Pelourinho // Mau uso da língua no espaço público
Pode ou pôde?
Um acento que marca o tempo
Em Portugal, para assinalar a época natalícia de 2025, uma conhecida entidade que proporciona o acesso e a comparticipação de cuidados de saúde a um segmento da população fazia o seguinte apelo no seu boletim: «Lembre-se daqueles com quem sempre pode contar e que, agora, precisam de contar consigo.»
A frase estaria indiscutivelmente correta se nela ocorresse pôde, e não "pode", ou seja, a forma escrita mais adequada ao contexto é a da 3.ª pessoa do singular do presente do indicativo do verbo poder. Com o pretérito perfeito do indicativo, possibilita-se a comparação entre duas situações, a do passado, em que se verificou o apoio dos mais velhos aos mais novos, e a do presente, em que é justo esperar uma retribuição pela reversão de papéis. Não excluindo um lapso gráfico, o acento é imprescindível e indica o timbre fechado da vogal tónica da forma verbal favorecida pelo sentido da frase.

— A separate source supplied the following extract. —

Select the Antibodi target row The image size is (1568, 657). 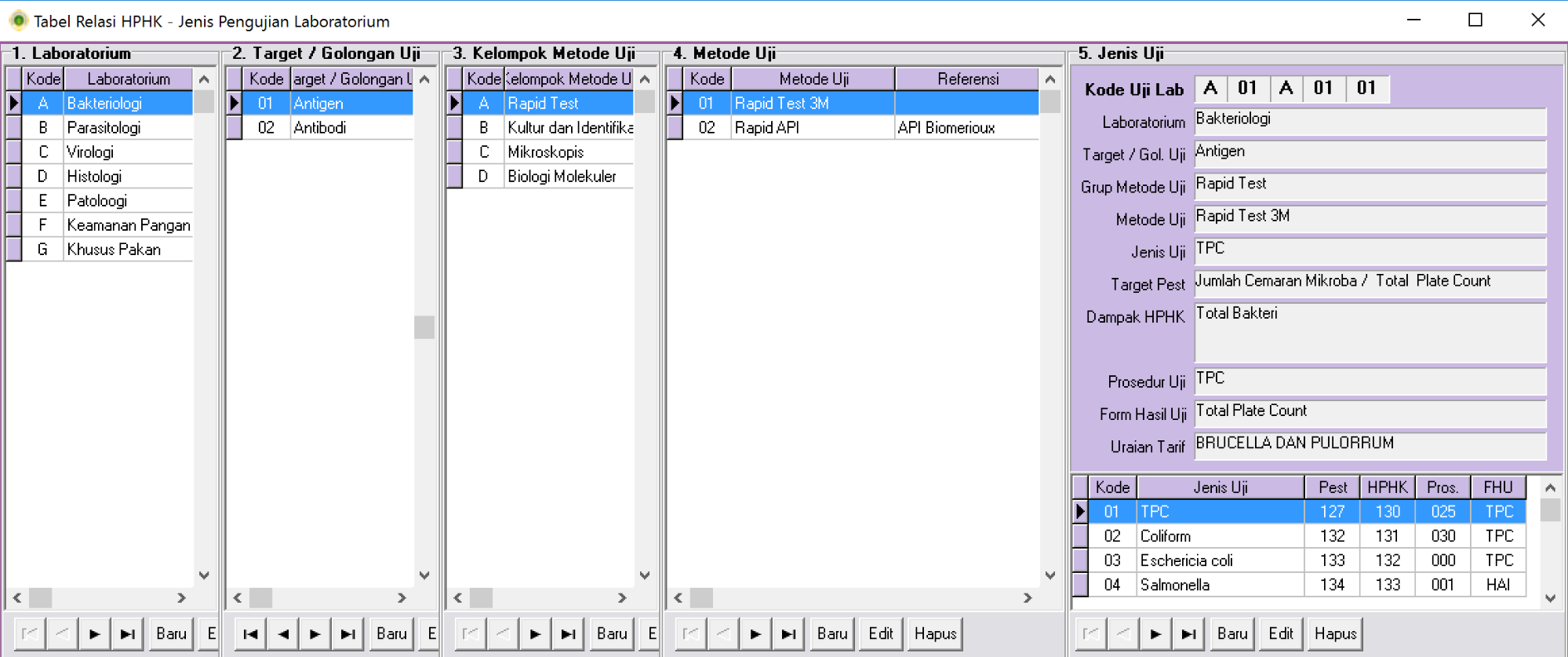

Recorde-se que é o timbre fechado do o de pôde que distingue esta forma verbal de pode, com o aberto, um contraste fonológico nem sempre óbvio para muitos estudantes de Português Língua Estrangeira. É um caso em que o acento circunflexo tem importante função diferencial, assim distinguindo também na escrita o pretérito perfeito do presente do indicativo.